# SUPPLIED RECORDS
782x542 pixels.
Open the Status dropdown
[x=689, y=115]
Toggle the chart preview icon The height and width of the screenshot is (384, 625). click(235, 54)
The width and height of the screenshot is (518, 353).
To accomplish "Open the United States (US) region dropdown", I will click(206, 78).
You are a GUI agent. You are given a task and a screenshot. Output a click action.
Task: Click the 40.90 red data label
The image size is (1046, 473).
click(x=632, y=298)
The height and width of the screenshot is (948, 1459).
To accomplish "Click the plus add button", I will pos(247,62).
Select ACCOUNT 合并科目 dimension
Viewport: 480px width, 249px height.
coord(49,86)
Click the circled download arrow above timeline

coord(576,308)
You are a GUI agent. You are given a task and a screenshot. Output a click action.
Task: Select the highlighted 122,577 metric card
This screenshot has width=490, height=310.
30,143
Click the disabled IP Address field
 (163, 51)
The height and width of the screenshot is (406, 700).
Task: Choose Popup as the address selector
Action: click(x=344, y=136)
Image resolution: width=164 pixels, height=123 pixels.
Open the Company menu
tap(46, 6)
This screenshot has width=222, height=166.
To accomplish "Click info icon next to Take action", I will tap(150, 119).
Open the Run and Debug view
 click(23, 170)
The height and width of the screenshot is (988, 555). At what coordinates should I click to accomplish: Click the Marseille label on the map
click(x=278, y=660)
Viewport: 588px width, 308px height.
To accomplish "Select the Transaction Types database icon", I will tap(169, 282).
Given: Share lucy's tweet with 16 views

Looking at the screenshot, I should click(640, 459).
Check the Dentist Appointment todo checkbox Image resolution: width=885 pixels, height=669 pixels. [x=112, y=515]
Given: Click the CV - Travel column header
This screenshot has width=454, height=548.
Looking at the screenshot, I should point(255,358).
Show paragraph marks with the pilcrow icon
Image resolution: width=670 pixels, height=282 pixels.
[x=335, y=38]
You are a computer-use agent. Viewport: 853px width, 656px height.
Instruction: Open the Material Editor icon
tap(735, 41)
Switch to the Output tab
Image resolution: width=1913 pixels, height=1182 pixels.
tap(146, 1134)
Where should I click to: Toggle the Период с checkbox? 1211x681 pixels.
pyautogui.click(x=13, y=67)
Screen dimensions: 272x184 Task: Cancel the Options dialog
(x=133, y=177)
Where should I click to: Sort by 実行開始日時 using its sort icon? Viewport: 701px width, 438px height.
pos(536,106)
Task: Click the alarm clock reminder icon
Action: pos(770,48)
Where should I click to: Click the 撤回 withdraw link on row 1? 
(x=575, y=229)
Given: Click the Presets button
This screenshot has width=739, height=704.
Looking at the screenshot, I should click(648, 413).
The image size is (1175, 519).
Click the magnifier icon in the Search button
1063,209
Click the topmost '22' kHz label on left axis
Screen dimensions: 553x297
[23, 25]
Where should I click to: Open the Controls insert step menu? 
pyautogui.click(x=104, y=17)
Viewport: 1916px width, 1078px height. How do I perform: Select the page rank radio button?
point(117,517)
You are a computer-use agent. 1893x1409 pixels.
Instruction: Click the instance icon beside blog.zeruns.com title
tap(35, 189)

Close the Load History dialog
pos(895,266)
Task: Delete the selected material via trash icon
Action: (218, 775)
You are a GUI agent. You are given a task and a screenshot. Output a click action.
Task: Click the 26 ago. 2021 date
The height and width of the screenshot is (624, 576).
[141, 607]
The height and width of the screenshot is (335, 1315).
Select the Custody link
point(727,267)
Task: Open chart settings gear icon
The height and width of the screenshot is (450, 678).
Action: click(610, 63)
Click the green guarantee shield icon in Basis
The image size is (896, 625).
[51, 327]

# PROBLEM TO SOLVE
Rewrite the items from the line with "Click the green" through the end of the items, keeping the requests unchanged. Multiply each coordinate in the answers by 1.95 and round it to a whole number, with halves rounded up.

# ANSWER BELOW
Click the green guarantee shield icon in Basis
The image size is (896, 625).
[99, 638]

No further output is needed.